What is needed: The required result is a copy of each line below in which "export" appears.

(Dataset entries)
* * *
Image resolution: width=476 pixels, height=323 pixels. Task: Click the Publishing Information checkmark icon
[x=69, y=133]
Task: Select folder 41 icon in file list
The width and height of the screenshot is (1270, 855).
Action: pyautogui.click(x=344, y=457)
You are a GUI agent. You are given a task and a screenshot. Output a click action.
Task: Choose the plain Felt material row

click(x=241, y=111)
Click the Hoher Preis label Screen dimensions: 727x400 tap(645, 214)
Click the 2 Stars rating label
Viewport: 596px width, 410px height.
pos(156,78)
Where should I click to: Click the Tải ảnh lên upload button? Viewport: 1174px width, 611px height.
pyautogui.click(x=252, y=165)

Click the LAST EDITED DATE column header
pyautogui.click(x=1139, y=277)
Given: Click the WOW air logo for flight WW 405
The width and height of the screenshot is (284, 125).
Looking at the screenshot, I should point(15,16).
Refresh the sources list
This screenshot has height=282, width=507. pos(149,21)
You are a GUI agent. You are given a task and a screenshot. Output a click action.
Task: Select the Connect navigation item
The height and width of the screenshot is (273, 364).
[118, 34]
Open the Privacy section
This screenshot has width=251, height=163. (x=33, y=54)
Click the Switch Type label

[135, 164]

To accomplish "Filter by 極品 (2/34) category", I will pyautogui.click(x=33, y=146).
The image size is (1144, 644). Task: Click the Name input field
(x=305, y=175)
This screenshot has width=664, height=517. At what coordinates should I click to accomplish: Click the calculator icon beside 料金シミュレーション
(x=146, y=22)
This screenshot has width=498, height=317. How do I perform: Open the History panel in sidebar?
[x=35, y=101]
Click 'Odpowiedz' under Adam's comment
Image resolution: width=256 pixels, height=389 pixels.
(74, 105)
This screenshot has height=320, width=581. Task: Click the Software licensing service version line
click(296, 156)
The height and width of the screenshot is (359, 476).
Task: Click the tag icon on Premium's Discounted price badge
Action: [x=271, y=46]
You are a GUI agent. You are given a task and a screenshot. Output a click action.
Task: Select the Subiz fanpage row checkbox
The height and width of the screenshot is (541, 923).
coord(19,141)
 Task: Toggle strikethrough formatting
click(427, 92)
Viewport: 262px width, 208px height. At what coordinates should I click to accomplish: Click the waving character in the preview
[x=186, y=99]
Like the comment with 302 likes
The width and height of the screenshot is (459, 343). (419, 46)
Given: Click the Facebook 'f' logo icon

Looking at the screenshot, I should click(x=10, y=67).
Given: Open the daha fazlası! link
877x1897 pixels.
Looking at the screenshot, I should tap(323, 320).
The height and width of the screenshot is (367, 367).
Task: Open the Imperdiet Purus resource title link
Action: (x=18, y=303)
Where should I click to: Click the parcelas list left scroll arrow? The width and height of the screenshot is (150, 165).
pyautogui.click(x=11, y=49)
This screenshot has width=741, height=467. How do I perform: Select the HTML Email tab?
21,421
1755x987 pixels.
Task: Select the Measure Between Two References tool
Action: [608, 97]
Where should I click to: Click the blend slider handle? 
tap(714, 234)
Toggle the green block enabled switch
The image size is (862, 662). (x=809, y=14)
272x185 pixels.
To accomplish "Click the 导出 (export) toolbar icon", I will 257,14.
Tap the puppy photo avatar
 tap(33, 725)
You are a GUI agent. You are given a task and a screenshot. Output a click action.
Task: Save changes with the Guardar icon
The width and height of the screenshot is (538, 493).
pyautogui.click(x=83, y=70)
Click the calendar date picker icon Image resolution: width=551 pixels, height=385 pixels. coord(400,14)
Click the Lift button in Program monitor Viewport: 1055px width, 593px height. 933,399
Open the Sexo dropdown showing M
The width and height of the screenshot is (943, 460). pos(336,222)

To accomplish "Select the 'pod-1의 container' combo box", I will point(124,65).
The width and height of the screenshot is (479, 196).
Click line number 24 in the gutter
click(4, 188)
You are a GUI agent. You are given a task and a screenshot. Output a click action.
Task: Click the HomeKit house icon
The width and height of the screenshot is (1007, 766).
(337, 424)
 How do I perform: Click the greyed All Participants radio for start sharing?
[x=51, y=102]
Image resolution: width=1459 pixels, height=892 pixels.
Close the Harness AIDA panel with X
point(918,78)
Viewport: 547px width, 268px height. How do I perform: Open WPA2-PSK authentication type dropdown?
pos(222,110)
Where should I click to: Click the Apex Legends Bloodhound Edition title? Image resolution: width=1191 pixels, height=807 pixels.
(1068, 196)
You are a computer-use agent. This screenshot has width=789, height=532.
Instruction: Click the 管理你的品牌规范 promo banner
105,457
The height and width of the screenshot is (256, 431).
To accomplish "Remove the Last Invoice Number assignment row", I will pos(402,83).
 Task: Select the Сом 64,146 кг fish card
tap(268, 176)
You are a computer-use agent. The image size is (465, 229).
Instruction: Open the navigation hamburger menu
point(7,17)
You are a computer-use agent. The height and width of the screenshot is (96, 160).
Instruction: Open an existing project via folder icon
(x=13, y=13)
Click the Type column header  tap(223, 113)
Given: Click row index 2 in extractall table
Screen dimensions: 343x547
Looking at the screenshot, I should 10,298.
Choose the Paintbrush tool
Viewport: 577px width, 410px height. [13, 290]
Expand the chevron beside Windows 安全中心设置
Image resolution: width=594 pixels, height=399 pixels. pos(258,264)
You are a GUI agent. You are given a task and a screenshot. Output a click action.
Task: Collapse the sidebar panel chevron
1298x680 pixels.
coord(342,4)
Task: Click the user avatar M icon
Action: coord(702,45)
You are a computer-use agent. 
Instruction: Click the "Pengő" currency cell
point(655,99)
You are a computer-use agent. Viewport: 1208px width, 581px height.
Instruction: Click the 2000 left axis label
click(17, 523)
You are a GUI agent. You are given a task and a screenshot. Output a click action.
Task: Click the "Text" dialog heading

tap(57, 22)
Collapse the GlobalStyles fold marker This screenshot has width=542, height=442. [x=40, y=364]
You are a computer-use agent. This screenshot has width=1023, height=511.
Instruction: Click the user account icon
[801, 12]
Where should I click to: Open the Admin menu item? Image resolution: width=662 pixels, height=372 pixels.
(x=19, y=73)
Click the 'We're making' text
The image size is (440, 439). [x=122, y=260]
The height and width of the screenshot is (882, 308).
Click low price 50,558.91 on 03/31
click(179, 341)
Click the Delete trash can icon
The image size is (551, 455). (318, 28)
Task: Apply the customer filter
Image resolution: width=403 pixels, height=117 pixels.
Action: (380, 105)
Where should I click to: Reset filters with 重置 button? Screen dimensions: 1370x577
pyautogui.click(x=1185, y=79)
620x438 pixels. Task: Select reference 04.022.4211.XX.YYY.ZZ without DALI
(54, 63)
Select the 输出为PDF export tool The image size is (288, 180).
* * *
Answer box:
To accomplish "Click the 导出 (export) toolbar icon", I will 257,14.
Select the 输出为PDF export tool The image size is (288, 180).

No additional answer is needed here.